# Great little SS amp..



## capnjim (Aug 19, 2011)

I just picked up this little Gem!!! Sounds way better than my Class 5 at low volumes. Plus, I don't need a reverb pedal and an OD pedal and a bunch of wires. Its a complete package. Overdrive sounds better than any "Marshallinabox" pedal I have ever tried. Kind of funny how many guitarists swear by tube amps, yet run a pedal or two in front of them.
This amp sounds as good as any amp I have ever owned.
Of course, the awesome Goldtop LP helps a lot!!!!!!


----------



## dcole (Oct 8, 2008)

Thats cool. It has a very nice look to it. I definitely think there is nothing wrong with solid state amps. I personally play through a digital amp. Its awesome being able to have a good sound at a low volume. Its harder to achieve that with tubes I think. Especially versatility with out having various pedals.


----------



## marcos (Jan 13, 2009)

There is a lot to be said about s.s. amps. They dont require too much maintenance, pretty reliable. I own a 70's Yamaha and a 80's Peavey amp.


----------



## rhh7 (Mar 14, 2008)

I am on the lookout for a clean SS amp with a 12" speaker.


----------



## Guest (Apr 30, 2015)

Marshall ss amps are pretty nice IMO. I have a 75 reverb (model 5275), which I picked up in the mid 80's
from L&M (Ossington/Bloor). Funny story. Two years prior, I bought a Traynor YGL-3 MKIII off of them at
their garage sale for $120. I used that as a trade-in for the Marshall. They gave me $180 trade value for it.
I told that to the sales guy, _after_ I had the receipt in my hand. lol. 

google pics. not mine.


----------



## BMW-KTM (Apr 7, 2015)

**Your objective:** Please reproduce the part of the amp thread starting with "I just picked" and going on through "(Oct 8, 2008)". The listing that follows the amp thread comes from another source.

**Information shown:**
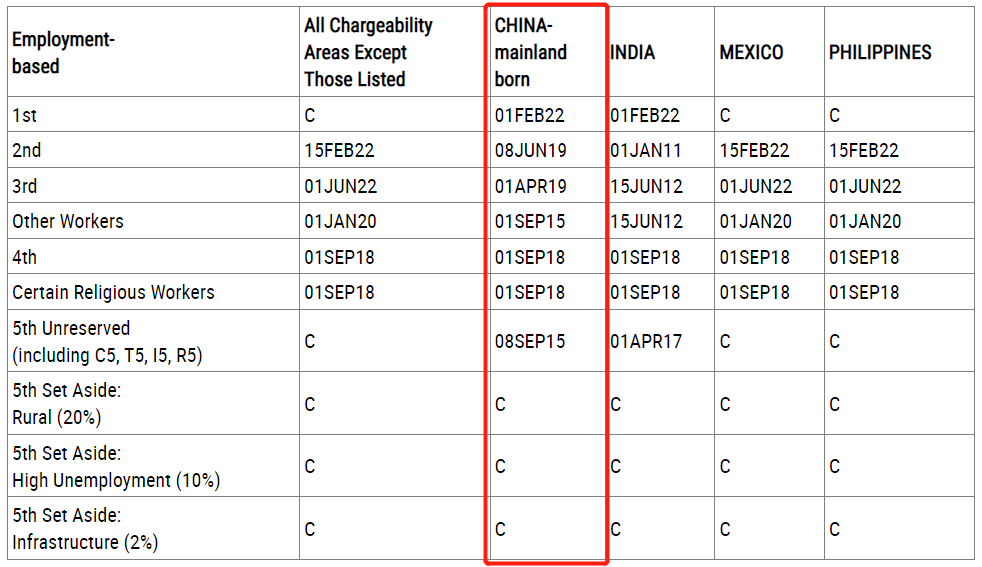Viewport: 982px width, 567px height.
Task: Click the Employment-based header cell
Action: (x=63, y=53)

**Written response:**
I just picked up this little Gem!!! Sounds way better than my Class 5 at low volumes. Plus, I don't need a reverb pedal and an OD pedal and a bunch of wires. Its a complete package. Overdrive sounds better than any "Marshallinabox" pedal I have ever tried. Kind of funny how many guitarists swear by tube amps, yet run a pedal or two in front of them.
This amp sounds as good as any amp I have ever owned.
Of course, the awesome Goldtop LP helps a lot!!!!!!


----------



## dcole (Oct 8, 2008)